**** Provided material

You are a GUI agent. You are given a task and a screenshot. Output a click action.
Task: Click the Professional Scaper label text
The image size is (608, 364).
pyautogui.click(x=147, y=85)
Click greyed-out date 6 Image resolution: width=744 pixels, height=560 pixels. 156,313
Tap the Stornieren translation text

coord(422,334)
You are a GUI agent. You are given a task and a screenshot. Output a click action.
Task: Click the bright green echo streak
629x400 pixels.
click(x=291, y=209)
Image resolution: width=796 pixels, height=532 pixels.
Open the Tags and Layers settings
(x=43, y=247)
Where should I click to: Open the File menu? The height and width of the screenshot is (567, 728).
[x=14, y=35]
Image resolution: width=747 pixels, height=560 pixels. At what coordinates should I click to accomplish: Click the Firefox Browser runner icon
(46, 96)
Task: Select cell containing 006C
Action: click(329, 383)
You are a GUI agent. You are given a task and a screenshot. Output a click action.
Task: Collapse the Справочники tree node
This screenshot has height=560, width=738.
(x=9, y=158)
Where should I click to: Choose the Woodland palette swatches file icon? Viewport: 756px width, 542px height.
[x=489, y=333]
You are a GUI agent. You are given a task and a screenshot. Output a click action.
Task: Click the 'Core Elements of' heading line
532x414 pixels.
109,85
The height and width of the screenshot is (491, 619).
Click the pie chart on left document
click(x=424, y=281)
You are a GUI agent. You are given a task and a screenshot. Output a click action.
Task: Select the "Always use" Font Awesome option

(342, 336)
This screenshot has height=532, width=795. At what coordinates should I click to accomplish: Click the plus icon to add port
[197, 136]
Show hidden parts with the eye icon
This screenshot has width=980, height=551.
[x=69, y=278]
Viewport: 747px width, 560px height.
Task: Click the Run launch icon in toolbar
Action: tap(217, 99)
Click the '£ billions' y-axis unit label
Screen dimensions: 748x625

********

Try it
Report each line of the data that includes the string "label".

Solution
Task: Click the Professional Scaper label text
Click the '£ billions' y-axis unit label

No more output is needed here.